This configuration will create the transformation Lambda function using the DataOps Lambda module.

# Contents available in dataops/lambda.yaml
# The name of the dataops project this crawler will be created within.
# The dataops project name is the MDAA module name for the project.
projectName: project

# List of functions definitions
functions:
  # Required function parameters
  - functionName: lambda_csv_parquet # Function name. Must be unique within the config.

    layers:
      # See https://aws-sdk-pandas.readthedocs.io/en/latest/install.html#aws-lambda-layer
      - "arn:aws:lambda:{{region}}:336392948345:layer:AWSSDKPandas-Python313:1"

    # (Optional) Function Description
    description: Transforms CSVs into Parquet

    # Function source code directory
    srcDir: ./src/lambda/lambda_csv_parquet

    # Code path to the Lambda handler function.
    handler: lambda_csv_parquet.lambda_handler

    # The runtime for the function source code.
    runtime: python3.13

    # The role with which the Lambda function will be executed
    roleArn: generated-role-arn:lambda-etl

    # Number of times Lambda (0-2) will retry before the invocation event
    # is sent to DLQ.
    retryAttempts: 2
    # The max age of an invocation event before it is sent to DLQ, either due to
    # failure, or insufficient Lambda capacity.
    maxEventAgeSeconds: 3600

    # (Optional) Number of seconds after which the function will time out.
    # Setting to 300s (5 min) to allow time for transformation. May need to increase to accommodate larger files.
    timeoutSeconds: 300

    environment:
      DEST_BUCKET_NAME: "{{context:datalake_dest_bucket_name}}"
      DEST_PREFIX: "{{context:datalake_dest_prefix}}"
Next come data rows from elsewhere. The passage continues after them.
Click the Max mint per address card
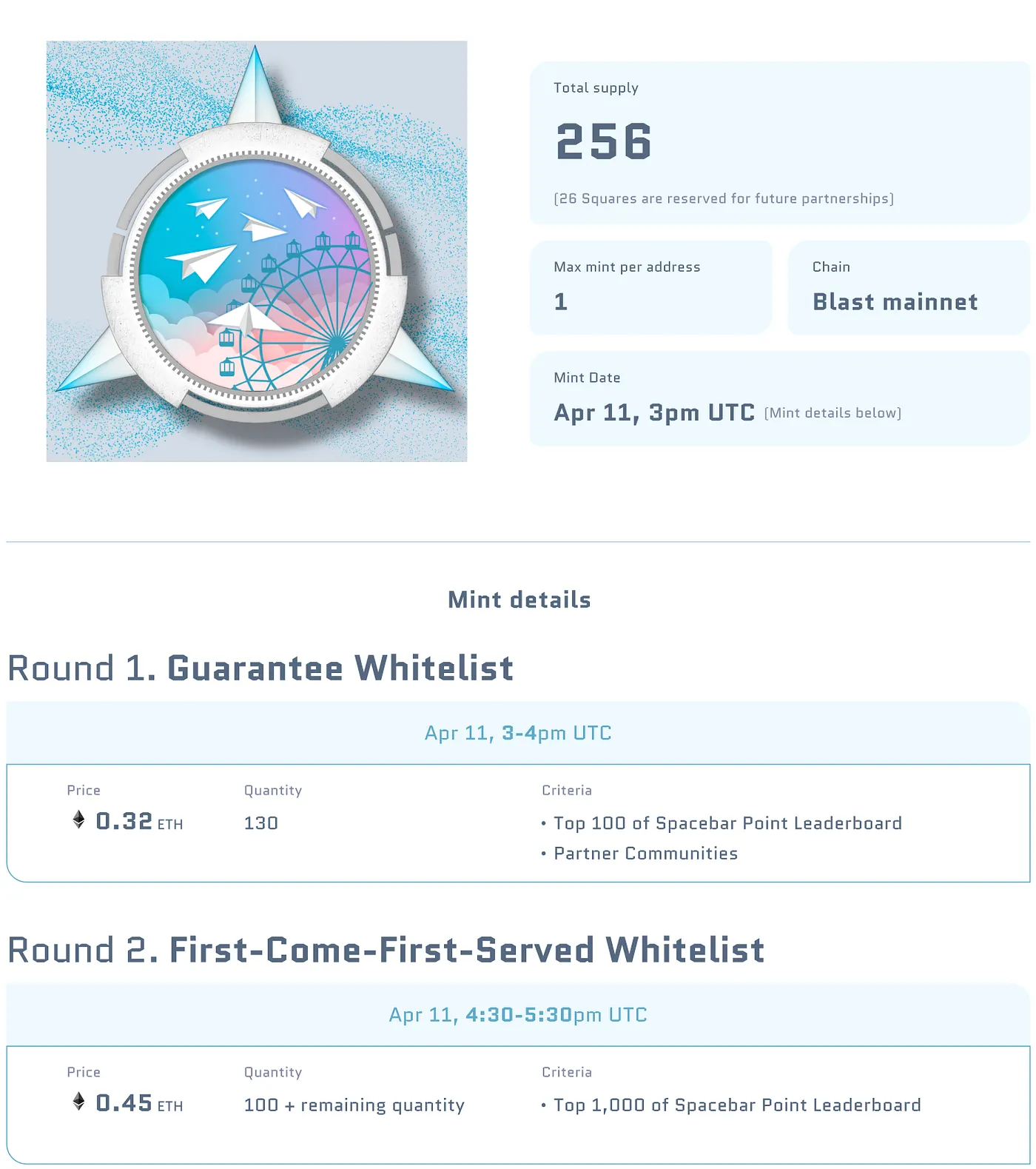click(650, 287)
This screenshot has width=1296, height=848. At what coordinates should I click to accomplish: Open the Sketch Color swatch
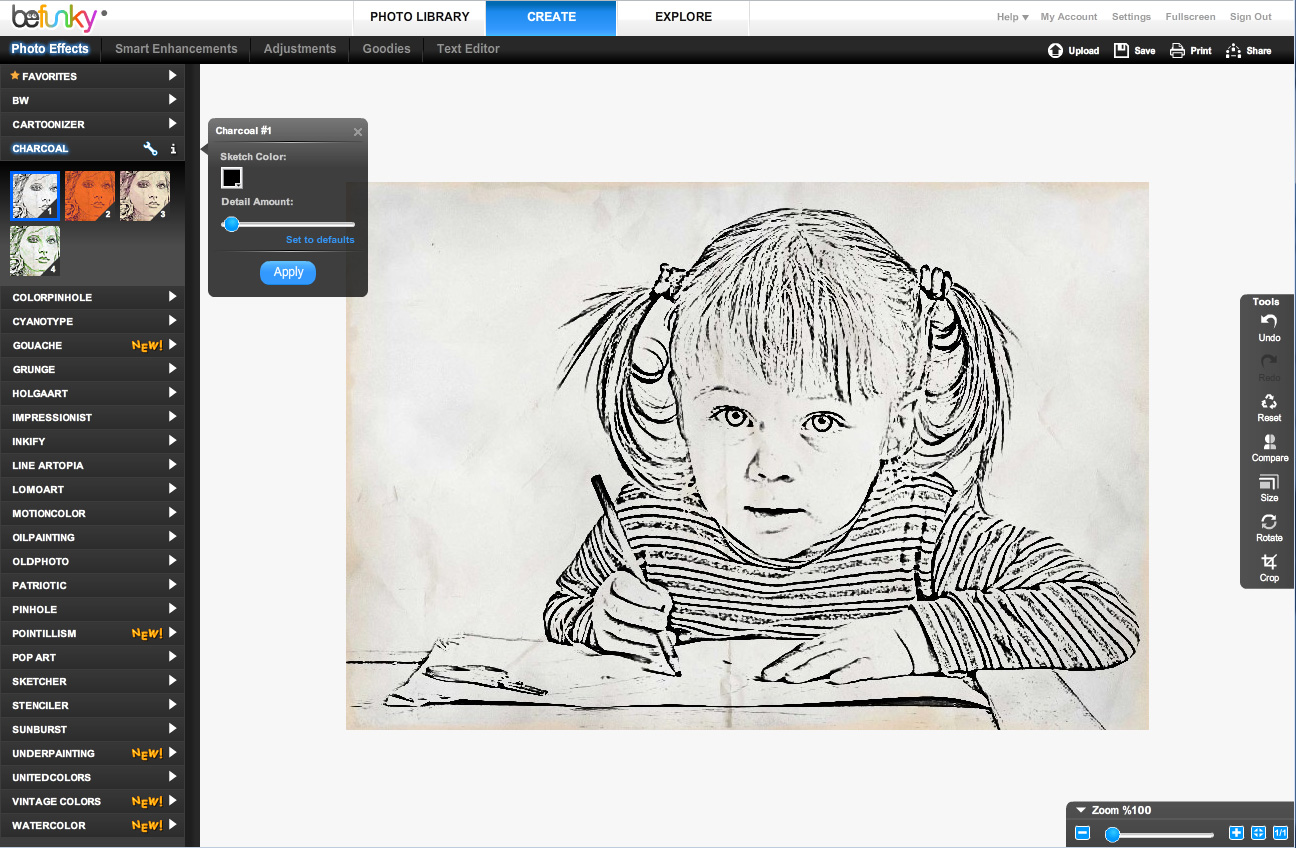pos(231,177)
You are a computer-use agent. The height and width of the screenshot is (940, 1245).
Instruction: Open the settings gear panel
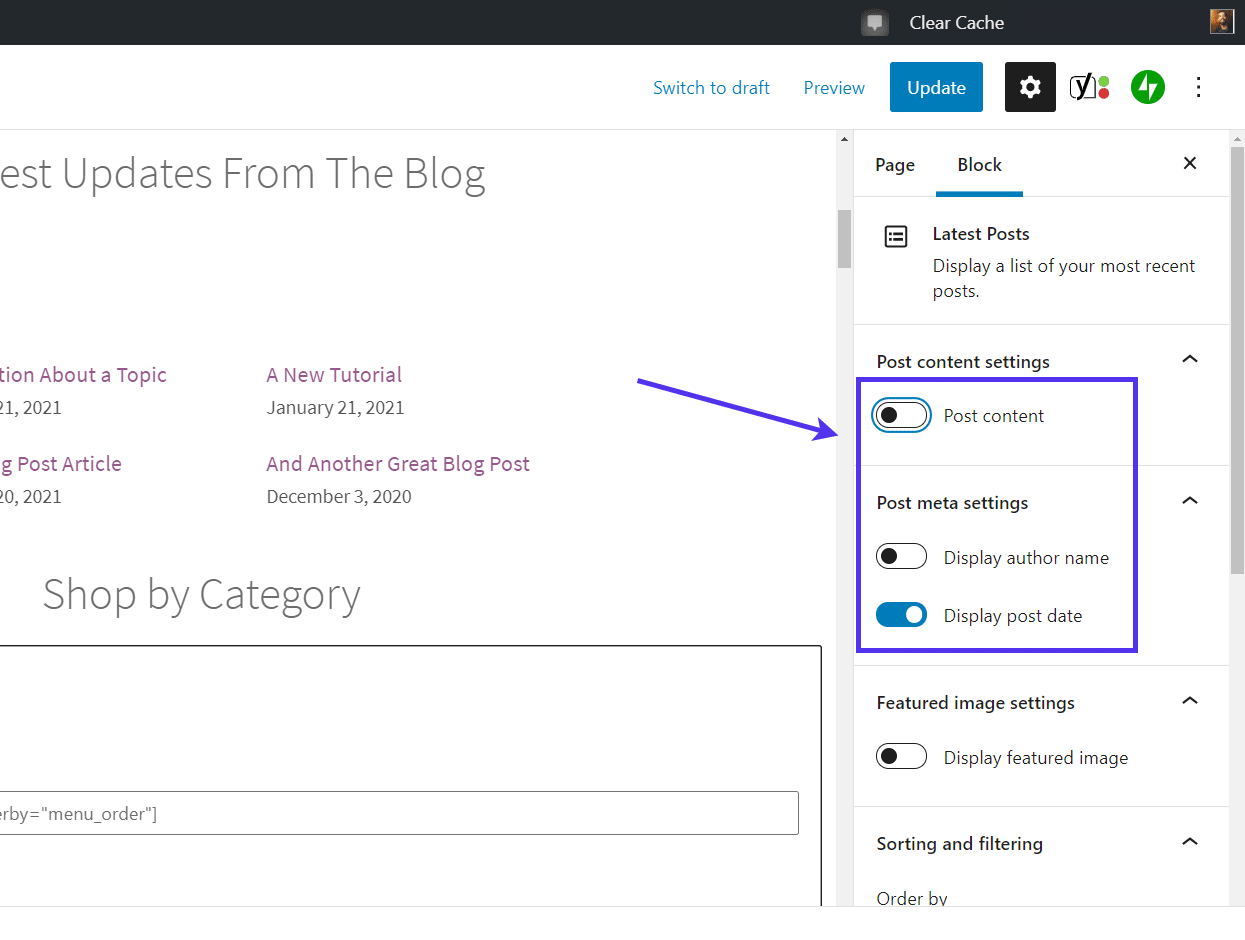point(1030,87)
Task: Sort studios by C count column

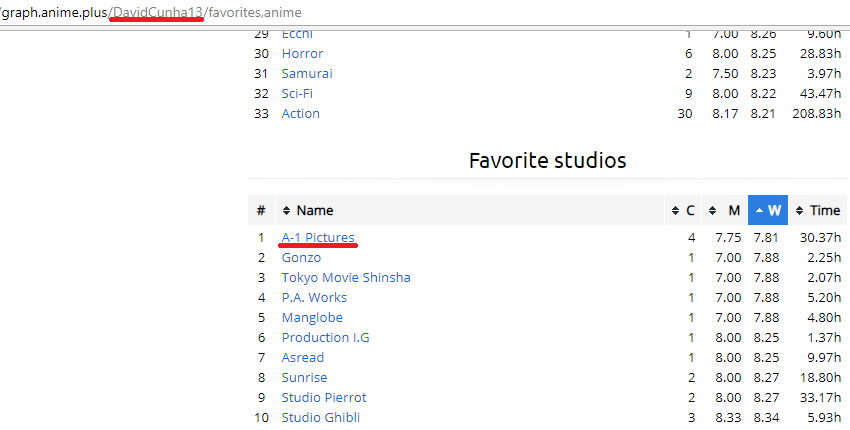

    # (Optional) Size of function execution memory in MB
    # Default is 128MB
    memorySizeMB: 512

    # (Optional) Size of function ephemeral storage in MB
    # Default is 1024MB
    ephemeralStorageSizeMB: 1024

    # Integration with Event Bridge for the purpose
    # of triggering this function with Event Bridge rules
    eventBridge:
      # Number of times Event Bridge will attempt to trigger this function
      # before sending event to DLQ. Note that Event Bridge Lambda invocation
      # is async, so Lambda Function execution errors will generally be handled
      # on the Lambda side itself.
      retryAttempts: 10
      # The max age of an event before Event Bridges sends it to DLQ.
      maxEventAgeSeconds: 3600
      # List of s3 buckets and prefixes which will be monitored via EventBridge in order to trigger this function
      # Note that the S3 Bucket must have Event Bridge Notifications enabled.
      s3EventBridgeRules:
        staging-update-event:
          # The bucket producing event notifications
          buckets:
            - "{{context:datalake_src_bucket_name}}"
          # Optional - The S3 prefix to match events on
          prefixes:
            - "{{context:datalake_src_prefix}}"